De fato, a retirada definitiva da expressão “questionamento” dos textos constitucionais desde 1967 parece revelar que o legislador constituinte da época pretendia afastar definitivamente a exigência do pré-questionamento, já que a cláusula “causa decidida” era a exigência que de fato deveria condicionar o conhecimento do recurso extraordinário. A história confirma o acerto dessa afirmação, na medida em que o que sempre foi exigido é que a decisão recorrida tratasse do tema objeto do recurso extraordinário, mesmo no writ of error do Direito inglês e do Direito norte-americano, em que sempre se pressupõe a existência de “erro” que aparecesse no record (registro) da decisão recorrida.
Contudo, a ausência da referida cláusula não impediu o Supremo Tribunal Federal de manter historicamente, na sua jurisprudência, a orientação de exigir dos recorrentes a demonstração do pré-questionamento como uma condição para o conhecimento do recurso extraordinário, ante o entendimento de que a exigência estaria implícita no texto constitucional.
Nesse cenário, as decisões proferidas pelo Supremo Tribunal Federal (e depois pelo Superior Tribunal de Justiça) passaram a fazer referência ao pré-questionamento não só como o prévio questionamento das partes, mas também como a manifestação pelo órgão a quo da questão constitucional ou infraconstitucional.
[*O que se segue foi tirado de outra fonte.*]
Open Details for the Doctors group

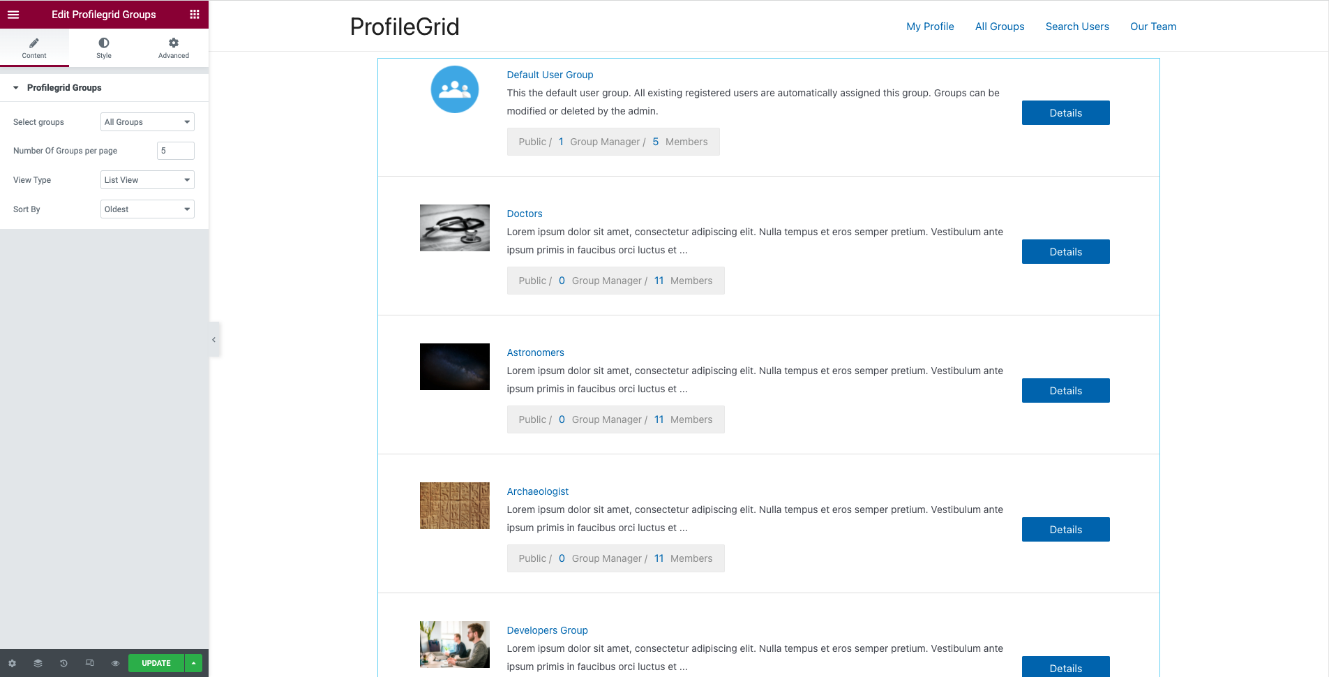tap(1065, 252)
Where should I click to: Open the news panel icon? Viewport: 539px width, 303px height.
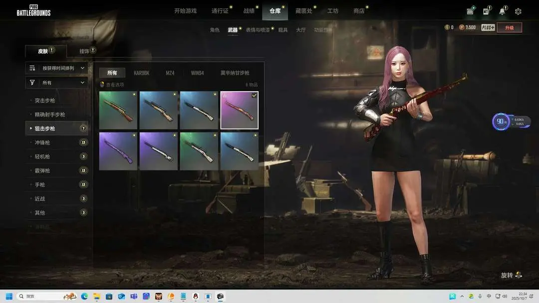pos(486,11)
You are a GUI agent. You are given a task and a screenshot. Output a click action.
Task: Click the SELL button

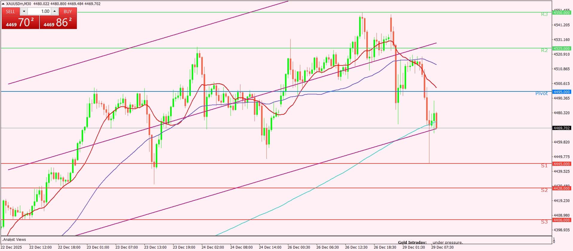(x=10, y=11)
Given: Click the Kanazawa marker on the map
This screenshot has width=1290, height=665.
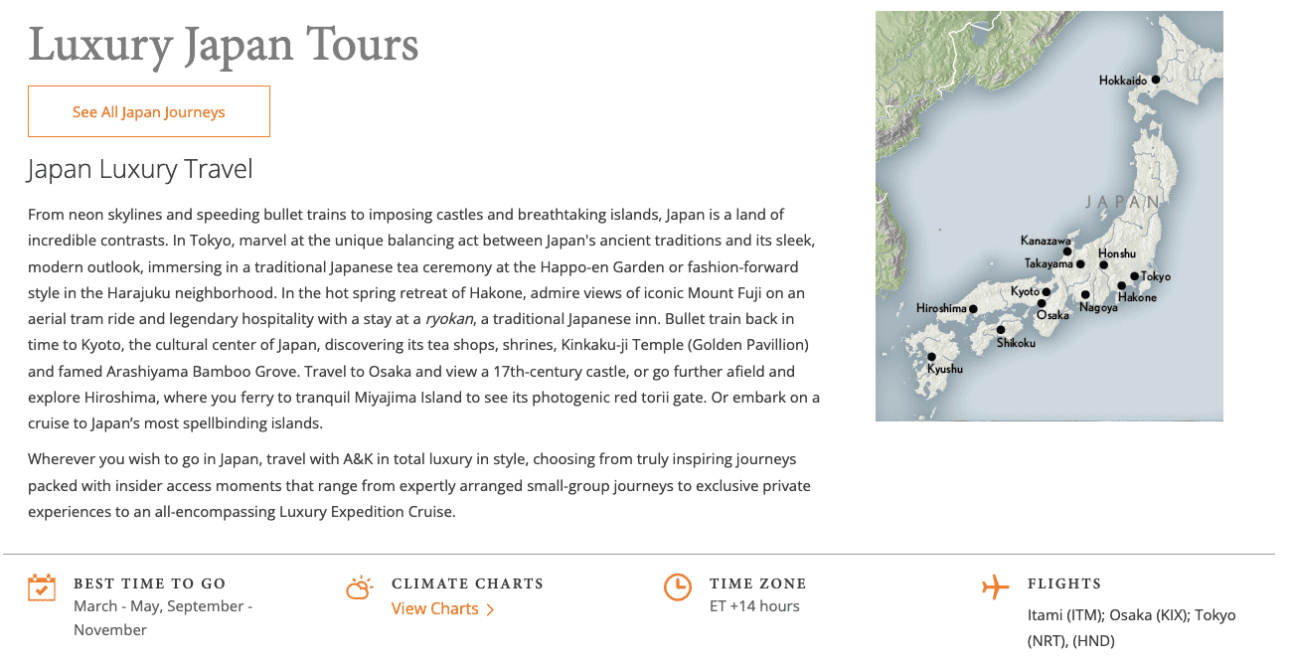Looking at the screenshot, I should [1067, 251].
Assim, ao longo do tempo, a expressão pré-questionamento passou a referir-se também à necessidade de que constasse na decisão impugnada a questão federal ou constitucional suscitada no recurso excepcional.
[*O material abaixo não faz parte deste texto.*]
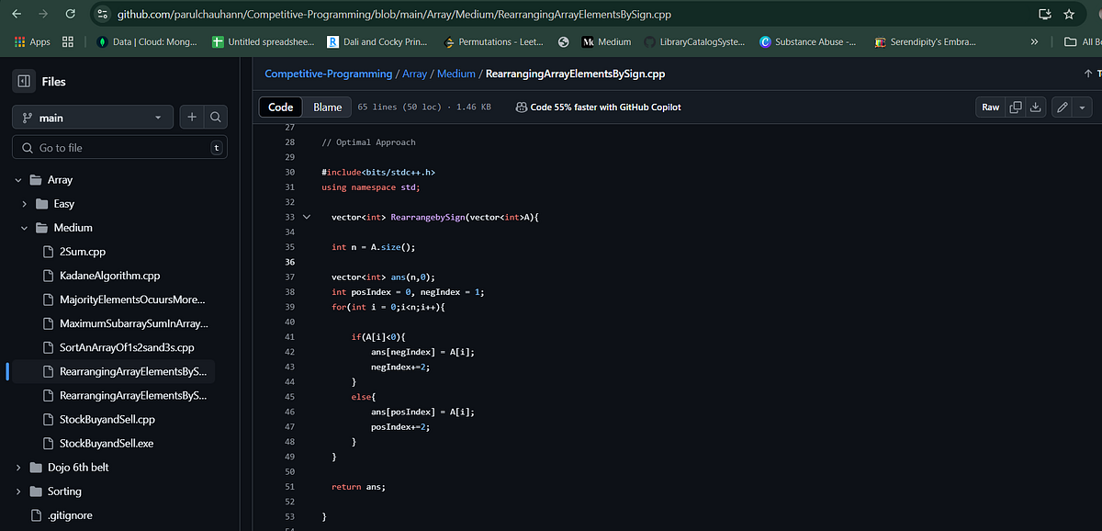Switch to the Blame tab

pyautogui.click(x=327, y=107)
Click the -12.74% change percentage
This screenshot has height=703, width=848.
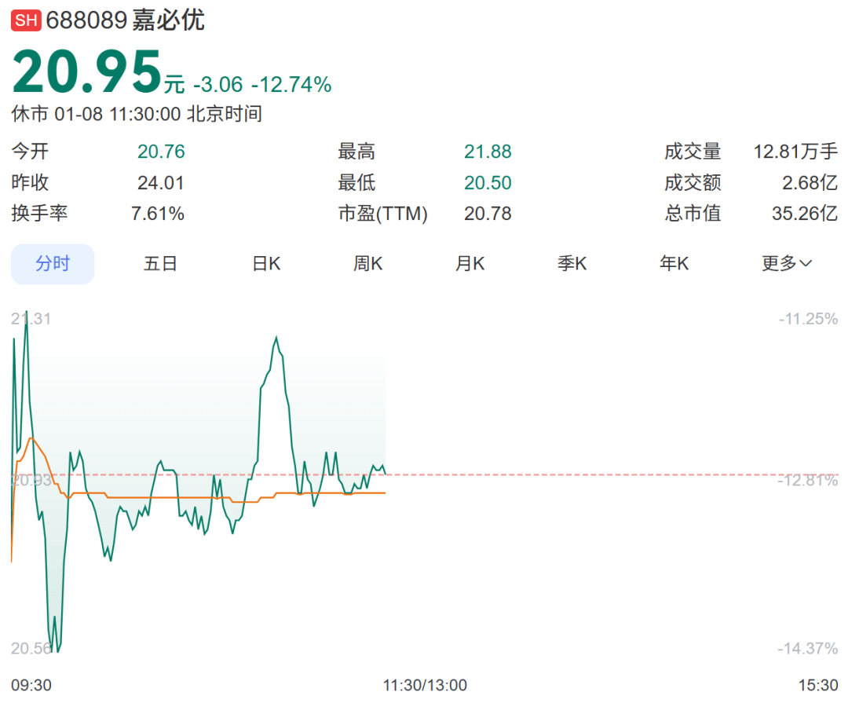[291, 85]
Logo, o entendimento acerca do conceito de pré-questionamento passou a englobar o sentido de que a decisão recorrida tivesse adotado entendimento explícito sobre o tema de direito federal. O pré-questionamento deixou de ser encarado como uma decorrência da postulação anterior (questionamento) das partes na instância inferior, mas como decorrência de constar na decisão recorrida a matéria objeto do recurso extraordinário (causa decidida).
Dessa evolução conceitual retiramos as diversas concepções acerca do que se tem entendido por pré-questionamento: (1) o pré-questionamento ocorre com a manifestação expressa do tribunal de segundo grau acerca de determinado tema; (2) o pré-questionamento configura-se com o debate anterior à decisão recorrida acerca do tema de direito federal ou constitucional, hipótese em que é, muitas vezes, considerado um ônus atribuído à parte; e (3) a soma dos dois entendimentos, considerando, então, pré-questionamento como o prévio debate acerca do tema de direito federal ou constitucional, seguido de manifestação expressa do tribunal a respeito do tema.
Assim, a afirmação de que o pré-questionamento não é requisito para RE ou REsp, uma vez que o que consta na Constituição Federal é a exigência de matéria tenha sido decidida, parece não levar em conta nem a concepção que historicamente foi atribuída a esse fenômeno, que fez com que viesse a ser encarado também como sinônimo de “causa decidida”, nem uma das outras modalidades de configuração do “pré-questionamento” que está diretamente ligadas a prévia manifestação das partes e desvinculadas do que consta efetivamente na decisão recorrida: o denominado “pré-questionamento ficto”, que, além de ser majoritariamente aceito pelo STF, foi recentemente positivado pelo CPC/2015 no seu artigo 1.025.
Desse modo, ainda que concorde com o grande professor Nelson Nery, diante das explicações históricas desse fenômeno, sou obrigado a afirmar que o pré-questionamento, seja ele sinônimo de “causa decidida”, seja ele na modalidade ficta, é e sempre foi requisito para RE ou REsp.